▶ PROBLEM REQUIREMENTS
Transcribe, without alteration, the line that includes "The image size is (640, 422)." and each line after it until the records end, omitting all that precede it.

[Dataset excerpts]

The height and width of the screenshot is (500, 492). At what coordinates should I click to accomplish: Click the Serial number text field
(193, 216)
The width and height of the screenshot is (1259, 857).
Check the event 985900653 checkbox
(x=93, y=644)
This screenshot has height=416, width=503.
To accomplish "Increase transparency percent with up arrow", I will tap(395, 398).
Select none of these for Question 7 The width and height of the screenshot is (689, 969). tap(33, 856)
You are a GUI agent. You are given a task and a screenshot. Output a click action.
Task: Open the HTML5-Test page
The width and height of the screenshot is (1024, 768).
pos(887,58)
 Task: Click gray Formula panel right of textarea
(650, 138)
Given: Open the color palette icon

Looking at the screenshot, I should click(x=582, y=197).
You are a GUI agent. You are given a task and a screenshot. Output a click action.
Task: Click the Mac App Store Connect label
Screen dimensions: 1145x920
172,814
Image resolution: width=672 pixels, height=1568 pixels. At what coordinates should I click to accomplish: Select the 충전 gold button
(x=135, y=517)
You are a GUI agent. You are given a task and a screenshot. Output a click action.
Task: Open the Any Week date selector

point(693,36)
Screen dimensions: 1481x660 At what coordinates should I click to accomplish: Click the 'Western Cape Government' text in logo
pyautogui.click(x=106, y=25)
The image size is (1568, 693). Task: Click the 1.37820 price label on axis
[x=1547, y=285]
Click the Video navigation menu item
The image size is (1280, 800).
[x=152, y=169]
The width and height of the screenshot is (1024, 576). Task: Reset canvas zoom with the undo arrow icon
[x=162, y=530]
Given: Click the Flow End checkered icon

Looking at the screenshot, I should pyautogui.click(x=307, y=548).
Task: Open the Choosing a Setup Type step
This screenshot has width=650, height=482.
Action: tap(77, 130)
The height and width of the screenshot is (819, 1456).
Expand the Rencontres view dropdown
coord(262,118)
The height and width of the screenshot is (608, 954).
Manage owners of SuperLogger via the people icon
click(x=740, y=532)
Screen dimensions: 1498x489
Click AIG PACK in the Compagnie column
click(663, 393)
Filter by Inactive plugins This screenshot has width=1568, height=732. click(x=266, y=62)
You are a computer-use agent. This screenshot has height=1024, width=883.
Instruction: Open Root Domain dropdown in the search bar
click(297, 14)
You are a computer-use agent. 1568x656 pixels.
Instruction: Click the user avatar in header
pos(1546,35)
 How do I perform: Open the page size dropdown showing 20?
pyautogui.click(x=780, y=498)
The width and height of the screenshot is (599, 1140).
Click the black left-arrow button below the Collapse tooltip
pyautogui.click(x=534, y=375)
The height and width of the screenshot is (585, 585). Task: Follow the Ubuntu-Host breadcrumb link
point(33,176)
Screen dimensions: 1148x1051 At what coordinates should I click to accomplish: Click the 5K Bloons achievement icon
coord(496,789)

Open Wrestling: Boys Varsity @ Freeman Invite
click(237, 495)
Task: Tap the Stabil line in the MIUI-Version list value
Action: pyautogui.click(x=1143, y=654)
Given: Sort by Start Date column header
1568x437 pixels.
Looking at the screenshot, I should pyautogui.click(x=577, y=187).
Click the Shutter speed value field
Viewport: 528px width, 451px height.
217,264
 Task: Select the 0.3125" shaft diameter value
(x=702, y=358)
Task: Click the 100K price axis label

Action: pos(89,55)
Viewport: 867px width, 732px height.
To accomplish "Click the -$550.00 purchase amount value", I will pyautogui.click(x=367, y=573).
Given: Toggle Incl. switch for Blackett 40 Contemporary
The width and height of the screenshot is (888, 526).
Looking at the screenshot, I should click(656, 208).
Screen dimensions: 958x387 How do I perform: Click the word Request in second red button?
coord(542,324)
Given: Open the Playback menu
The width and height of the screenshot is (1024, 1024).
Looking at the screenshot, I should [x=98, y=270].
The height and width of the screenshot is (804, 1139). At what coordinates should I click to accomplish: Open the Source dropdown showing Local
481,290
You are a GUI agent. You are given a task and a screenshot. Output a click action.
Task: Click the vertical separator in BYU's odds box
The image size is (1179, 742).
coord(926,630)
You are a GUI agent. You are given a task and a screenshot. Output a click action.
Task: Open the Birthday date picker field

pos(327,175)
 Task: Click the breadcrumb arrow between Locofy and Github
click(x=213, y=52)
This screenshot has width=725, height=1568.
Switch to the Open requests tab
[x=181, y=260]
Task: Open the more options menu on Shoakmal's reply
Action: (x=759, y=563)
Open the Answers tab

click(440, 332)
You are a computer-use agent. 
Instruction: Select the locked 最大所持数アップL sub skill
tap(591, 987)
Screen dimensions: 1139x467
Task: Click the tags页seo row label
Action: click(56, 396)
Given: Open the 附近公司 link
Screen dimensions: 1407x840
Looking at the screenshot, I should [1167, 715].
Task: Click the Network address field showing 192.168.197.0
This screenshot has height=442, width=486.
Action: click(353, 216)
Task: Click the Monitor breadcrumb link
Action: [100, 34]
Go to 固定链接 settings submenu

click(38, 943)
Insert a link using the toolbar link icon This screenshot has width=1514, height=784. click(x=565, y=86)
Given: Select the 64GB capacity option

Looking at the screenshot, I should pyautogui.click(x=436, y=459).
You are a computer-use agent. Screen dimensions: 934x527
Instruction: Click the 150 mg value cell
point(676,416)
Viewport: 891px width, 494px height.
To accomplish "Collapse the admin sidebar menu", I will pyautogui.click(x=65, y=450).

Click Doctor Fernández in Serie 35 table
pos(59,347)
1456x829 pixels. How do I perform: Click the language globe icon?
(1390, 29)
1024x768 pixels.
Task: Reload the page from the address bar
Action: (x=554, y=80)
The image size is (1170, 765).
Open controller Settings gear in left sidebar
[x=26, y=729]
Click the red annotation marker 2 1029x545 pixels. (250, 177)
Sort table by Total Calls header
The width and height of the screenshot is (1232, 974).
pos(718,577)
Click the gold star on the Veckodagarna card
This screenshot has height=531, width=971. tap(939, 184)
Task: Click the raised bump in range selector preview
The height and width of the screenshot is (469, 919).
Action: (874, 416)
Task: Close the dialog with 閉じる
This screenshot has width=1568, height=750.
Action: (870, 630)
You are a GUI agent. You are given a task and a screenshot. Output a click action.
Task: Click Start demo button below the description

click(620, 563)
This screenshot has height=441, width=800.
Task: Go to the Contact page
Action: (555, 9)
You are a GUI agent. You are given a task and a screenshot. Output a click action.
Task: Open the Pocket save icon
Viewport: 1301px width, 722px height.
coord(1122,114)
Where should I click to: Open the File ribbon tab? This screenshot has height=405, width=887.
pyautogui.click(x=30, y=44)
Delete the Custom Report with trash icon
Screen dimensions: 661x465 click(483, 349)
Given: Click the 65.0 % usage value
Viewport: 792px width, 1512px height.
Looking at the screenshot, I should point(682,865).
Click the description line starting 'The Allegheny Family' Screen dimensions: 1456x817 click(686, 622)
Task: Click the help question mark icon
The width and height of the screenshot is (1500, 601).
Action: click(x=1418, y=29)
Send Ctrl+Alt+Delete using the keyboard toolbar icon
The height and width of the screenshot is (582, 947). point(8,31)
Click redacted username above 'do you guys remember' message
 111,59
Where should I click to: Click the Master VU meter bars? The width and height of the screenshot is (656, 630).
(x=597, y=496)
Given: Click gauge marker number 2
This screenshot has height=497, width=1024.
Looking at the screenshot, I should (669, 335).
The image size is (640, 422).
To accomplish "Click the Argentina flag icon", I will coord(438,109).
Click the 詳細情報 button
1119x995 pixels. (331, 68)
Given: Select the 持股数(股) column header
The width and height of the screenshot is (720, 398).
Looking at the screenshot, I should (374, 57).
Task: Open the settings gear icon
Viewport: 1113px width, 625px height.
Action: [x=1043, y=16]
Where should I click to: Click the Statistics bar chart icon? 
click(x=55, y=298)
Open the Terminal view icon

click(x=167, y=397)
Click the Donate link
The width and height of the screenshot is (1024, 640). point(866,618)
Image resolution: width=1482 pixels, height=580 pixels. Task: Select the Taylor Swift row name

▶ OUTPUT OF THE EXERCISE
The image size is (640, 422).
To accomplish "Click the Argentina flag icon", I will coord(438,109).
Click the 詳細情報 button
1119x995 pixels. (331, 68)
Given: Select the 持股数(股) column header
The width and height of the screenshot is (720, 398).
Looking at the screenshot, I should (374, 57).
Task: Open the settings gear icon
Viewport: 1113px width, 625px height.
Action: [x=1043, y=16]
Where should I click to: Click the Statistics bar chart icon? 
click(x=55, y=298)
Open the Terminal view icon

click(x=167, y=397)
Click the Donate link
The width and height of the screenshot is (1024, 640). point(866,618)
Image resolution: width=1482 pixels, height=580 pixels. Task: Select the Taylor Swift row name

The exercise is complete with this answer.